What Fernandez didn’t expect, though, was the explosive growth of Lit Pizza. Within only a year and a half, Fernandez has opened a second location of the fast-casual, build-your-own wood-fired pizza concept in Prairieville, with more in development.
The secret ingredient? Fernandez tells all his managers the same thing: Create a full dining experience every day for every customer.
“Quality ingredients at generous portions at a great value in a fun and clean atmosphere with friendly service. That has been our motto,” Fernandez, 43, says. “It’s fun; it’s exciting. [Customers] get to see everything—how it’s made, when it goes in the oven. We’re not hiding anything. We make our own dough fresh two to three times a day.
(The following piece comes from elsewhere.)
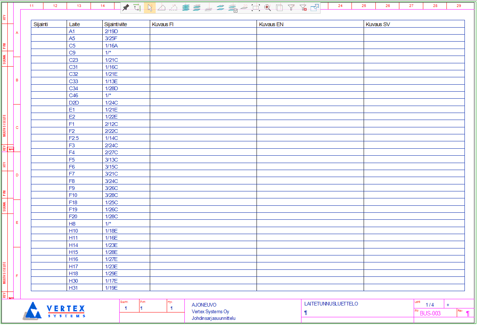The image size is (477, 325).
Task: Click the LAITETUNNUSLUETTELO title text
Action: 331,304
It’s the full experience.” lit.pizza and
5 THINGS TO KNOW ABOUT HIM
1. Fernandez always envisioned creating a hospitality group in Baton Rouge. Now he’s formally created one with his partner Gary Kovacs: GO Eat Concepts, which includes Izzo’s, Lit and the upcoming Rocca Pizzeria.
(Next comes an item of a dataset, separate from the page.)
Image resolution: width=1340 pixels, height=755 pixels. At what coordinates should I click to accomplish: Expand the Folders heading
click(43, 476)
2. He has several new Lit locations lined up for 2018. Plans include dual Lit and Izzo’s locations in City Square at Highland Road and Bluebonnet Boulevard and near Cabela’s in Gonzales, as well as a solo Lit location planned for Central.
3. He intentionally chose Burbank Drive, near LSU’s campus, for the first Lit Pizza because it’s just feet from the flagship Izzo’s, which he opened 15 years ago.
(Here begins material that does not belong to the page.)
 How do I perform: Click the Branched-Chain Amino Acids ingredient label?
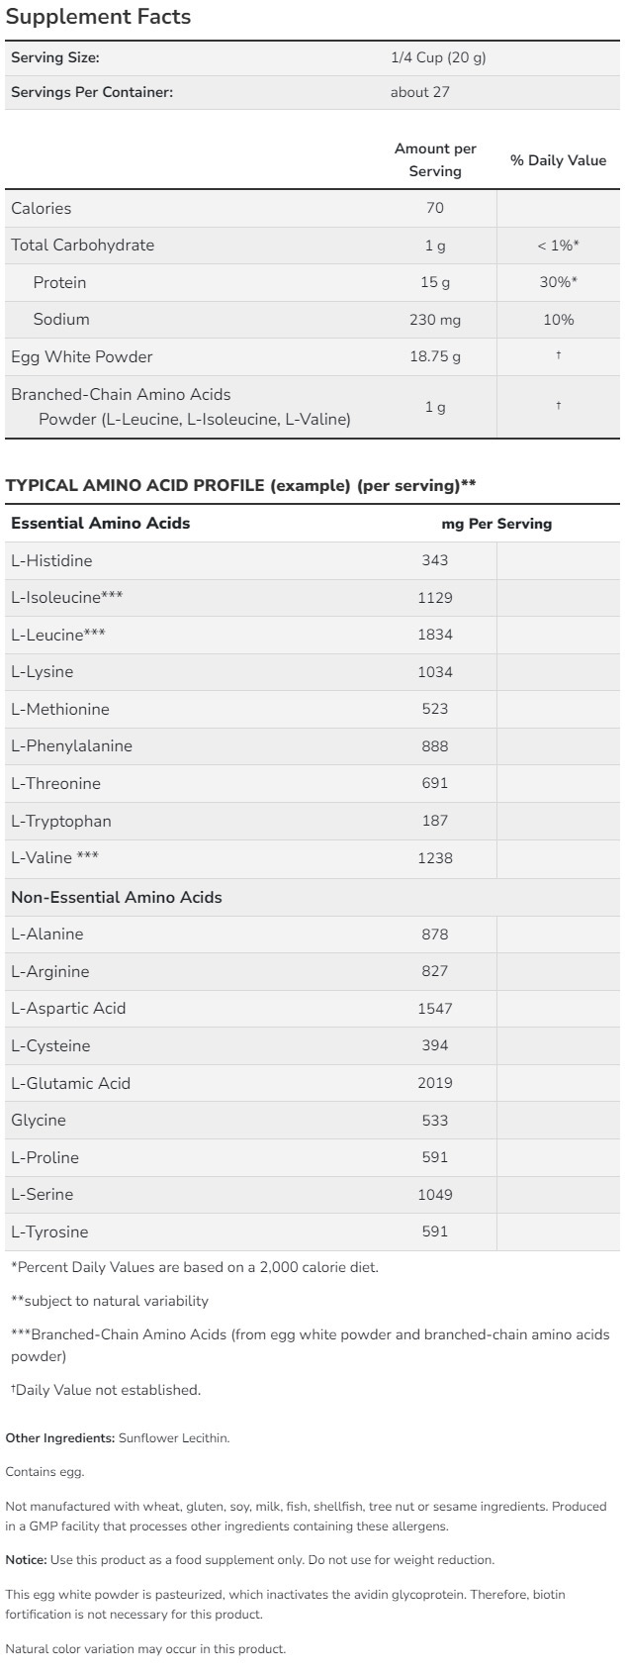(121, 394)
4. He’s not just an entrepreneur—Fernandez tests and develops many of his own recipes.
5. He’s already imported and installed an oven from Naples, Italy, for Rocca Pizzeria. His foray into full-service restaurants opens later this year in the former location of Goüter on Government Street. The Neapolitan pizza concept will bring house-made cheeses, creative flavor profiles, craft cocktails, small plates and eventually brunch.